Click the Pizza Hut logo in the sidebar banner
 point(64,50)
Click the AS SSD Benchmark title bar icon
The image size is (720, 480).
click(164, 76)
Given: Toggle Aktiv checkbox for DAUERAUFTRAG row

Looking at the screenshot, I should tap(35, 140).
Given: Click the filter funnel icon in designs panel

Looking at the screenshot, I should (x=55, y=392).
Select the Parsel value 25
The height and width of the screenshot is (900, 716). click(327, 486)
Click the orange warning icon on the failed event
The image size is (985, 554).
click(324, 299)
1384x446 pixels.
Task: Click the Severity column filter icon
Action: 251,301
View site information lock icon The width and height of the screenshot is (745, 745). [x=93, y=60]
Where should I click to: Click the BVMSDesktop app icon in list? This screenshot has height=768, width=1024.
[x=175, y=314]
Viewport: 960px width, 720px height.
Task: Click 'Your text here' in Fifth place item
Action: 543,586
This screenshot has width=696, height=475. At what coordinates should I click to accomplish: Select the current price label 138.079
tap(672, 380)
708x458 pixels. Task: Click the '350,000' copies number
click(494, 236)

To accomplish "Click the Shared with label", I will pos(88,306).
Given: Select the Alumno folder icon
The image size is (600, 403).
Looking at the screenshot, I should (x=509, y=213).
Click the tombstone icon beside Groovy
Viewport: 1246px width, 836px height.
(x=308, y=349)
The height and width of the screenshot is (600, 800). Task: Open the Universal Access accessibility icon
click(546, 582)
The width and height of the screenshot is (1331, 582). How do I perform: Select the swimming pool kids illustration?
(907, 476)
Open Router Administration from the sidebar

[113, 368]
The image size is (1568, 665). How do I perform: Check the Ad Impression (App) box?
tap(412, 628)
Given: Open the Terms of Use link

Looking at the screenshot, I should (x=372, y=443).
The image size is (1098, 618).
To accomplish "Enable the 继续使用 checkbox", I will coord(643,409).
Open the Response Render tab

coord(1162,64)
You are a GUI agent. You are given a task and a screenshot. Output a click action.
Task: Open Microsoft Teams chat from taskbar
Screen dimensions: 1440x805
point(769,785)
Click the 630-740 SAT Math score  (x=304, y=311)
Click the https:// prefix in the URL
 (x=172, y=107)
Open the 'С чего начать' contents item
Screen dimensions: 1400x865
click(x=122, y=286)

________________

## Work order:
Taking the lines above, repeat exactly those from the line that contains "The image size is (985, 554)." through the line that contains "View site information", and both of those lines as well. Include nothing else.

## Finished task:
The image size is (985, 554).
click(324, 299)
1384x446 pixels.
Task: Click the Severity column filter icon
Action: 251,301
View site information lock icon The width and height of the screenshot is (745, 745). [x=93, y=60]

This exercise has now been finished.